Ik vind het jammer dat mevr. Van Oudenallen tegenstemt. Het is toch zonde als
je 46 miljoen euro betaalt voor een verzekeringsproduct waar je uiteindelijk
niets aan hebt. Hiermee sluit ik af.
Ik denk dat de gemeente Amsterdam, letterlijk en figuurlijk, `zelf-verzekerd'
de Noord-Zuidlijn gaat aanleggen. De VOORZITTER
: Dan kom ik tot afronding van dit debat.
De discussie wordt gesloten.
Aan de orde is de stemming over de ingediende moties en de voordracht.
De heer BIJLSMA
(stemmotivering): Ik ben blij dat een aantal moties is ingetrokken. Dat houdt
in dat wij tijdens het debat niet voor niets gedachten uitwisselen. Motie nr.
233 zullen wij niet steunen, omdat het go
-besluit al is genomen. Motie nr. 236 gaat over kartelvorming. Je moet alleen
iets bij een kartelautoriteit aankaarten als je een serieuze aanwijzing hebt.
Anders wordt het niet eens in behandeling genomen. Wij ondersteunen deze motie
dan ook niet. Mevr. DALM
: De wethouder kent mij goed. Ik stem tegen de voordracht. Ik heb namelijk
weinig vertrouwen in de houding van de gemeente Amsterdam waarmee zij het
project tegemoet treedt. Er zijn gemakkelijke opmerkingen gemaakt over het feit
dat je met 46 miljoen euro niets koopt. Dat is niet waar. Dat de wethouder
zegt de risk-control
te willen opvangen door met zijn klapstoeltje in Centraal Station te gaan
zitten, vind ik getuigen van een wijze van behandeling die mij dusdanig tegen
de borst stuit, dat ik de raadsvoordracht niet zal steunen. Ik spek dus het
grootkapitaal als enige realo
binnen de fractie van GroenLinks, dat moge duidelijk zijn.

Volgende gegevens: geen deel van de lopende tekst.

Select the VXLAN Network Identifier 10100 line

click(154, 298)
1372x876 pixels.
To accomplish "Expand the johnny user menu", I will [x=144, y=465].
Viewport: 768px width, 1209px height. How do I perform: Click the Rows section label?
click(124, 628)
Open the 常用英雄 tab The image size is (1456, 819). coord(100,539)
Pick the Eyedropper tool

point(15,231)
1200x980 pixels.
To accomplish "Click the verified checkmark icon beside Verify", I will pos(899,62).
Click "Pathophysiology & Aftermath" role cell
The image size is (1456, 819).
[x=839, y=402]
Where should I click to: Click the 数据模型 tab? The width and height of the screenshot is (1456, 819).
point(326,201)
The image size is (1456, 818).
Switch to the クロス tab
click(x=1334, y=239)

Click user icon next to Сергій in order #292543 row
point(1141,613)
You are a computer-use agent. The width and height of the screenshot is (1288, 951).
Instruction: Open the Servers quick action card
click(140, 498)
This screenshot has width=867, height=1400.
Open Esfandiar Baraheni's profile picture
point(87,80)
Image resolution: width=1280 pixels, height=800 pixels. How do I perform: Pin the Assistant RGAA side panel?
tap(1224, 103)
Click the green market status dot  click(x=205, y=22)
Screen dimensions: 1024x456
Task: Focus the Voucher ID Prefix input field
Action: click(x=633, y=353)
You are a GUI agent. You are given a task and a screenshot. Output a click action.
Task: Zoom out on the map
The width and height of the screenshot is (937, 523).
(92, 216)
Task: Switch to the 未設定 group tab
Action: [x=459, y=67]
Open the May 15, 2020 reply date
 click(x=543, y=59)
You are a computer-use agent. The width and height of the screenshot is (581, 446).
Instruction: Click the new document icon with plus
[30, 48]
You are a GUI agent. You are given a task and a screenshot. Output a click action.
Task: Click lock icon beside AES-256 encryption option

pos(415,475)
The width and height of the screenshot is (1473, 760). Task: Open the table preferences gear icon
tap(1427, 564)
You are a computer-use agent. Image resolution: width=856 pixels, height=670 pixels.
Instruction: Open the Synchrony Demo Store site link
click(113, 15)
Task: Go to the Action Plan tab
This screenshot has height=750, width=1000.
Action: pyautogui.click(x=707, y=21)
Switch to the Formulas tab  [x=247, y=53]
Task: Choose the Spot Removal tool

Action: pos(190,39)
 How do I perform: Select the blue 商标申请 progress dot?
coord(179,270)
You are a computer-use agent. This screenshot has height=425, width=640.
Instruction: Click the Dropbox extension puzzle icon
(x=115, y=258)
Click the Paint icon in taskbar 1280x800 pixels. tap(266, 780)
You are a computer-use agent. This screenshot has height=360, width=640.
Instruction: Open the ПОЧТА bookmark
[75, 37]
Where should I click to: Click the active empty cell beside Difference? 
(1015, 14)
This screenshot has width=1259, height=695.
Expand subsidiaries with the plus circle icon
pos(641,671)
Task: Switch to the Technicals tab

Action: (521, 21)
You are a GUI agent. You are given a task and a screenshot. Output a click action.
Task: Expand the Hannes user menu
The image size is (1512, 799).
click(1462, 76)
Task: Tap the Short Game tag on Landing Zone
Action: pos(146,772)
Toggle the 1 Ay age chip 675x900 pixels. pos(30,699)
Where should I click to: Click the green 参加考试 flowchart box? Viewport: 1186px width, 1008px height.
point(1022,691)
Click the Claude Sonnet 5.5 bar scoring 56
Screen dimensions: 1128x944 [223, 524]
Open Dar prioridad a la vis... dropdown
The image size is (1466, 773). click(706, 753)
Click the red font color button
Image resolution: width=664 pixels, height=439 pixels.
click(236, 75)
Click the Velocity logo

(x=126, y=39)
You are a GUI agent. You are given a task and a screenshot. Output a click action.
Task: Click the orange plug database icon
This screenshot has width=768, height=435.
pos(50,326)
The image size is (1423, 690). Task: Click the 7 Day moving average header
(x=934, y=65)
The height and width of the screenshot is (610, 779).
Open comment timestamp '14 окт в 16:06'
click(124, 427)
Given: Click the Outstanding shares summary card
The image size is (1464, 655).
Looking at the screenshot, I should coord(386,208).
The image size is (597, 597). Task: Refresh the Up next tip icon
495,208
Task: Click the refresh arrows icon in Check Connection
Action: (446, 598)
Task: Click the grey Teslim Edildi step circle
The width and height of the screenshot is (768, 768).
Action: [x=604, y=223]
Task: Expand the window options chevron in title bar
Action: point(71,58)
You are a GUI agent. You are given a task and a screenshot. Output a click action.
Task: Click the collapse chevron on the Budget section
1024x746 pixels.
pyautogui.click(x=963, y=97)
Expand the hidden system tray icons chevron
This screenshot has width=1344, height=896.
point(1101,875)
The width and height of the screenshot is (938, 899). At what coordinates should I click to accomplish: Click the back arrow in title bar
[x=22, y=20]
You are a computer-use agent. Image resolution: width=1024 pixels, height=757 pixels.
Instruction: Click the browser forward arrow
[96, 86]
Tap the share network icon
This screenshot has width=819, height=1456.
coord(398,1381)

De motie-Meijer c.s. (nr. 233) wordt bij zitten en opstaan verworpen.
De VOORZITTER
constateert, dat van de bij de stemming aanwezige raadsleden de leden Alberts,
H. Bakker, H.H.G. Bakker, J.L. Bakker, Kalt, Meijer en Paquay zich voor de
motie hebben verklaard.
De motie-Van Oudenallen (nr. 236) wordt bij zitten en opstaan verworpen.
De VOORZITTER
constateert, dat van de bij de stemming aanwezige raadsleden het lid Van
Oudenallen zich voor de motie heeft verklaard.
De voordracht wordt bij zitten en opstaan aangenomen; de Raad neemt mitsdien
het besluit, vermeld onder nr. 205 van afd. 1 van het Gemeenteblad.
De VOORZITTER
constateert, dat van de bij de stemming aanwezige raadsleden de leden Alberts,
H. Bakker, H.H.G. Bakker, J.L. Bakker, Bruines, Dalm, Manuel, Meijer, Van
Oudenallen, Paquay en Zafer Yurdakul zich tegen de voordracht hebben verklaard.
De vergadering wordt om 23.22 uur gesloten.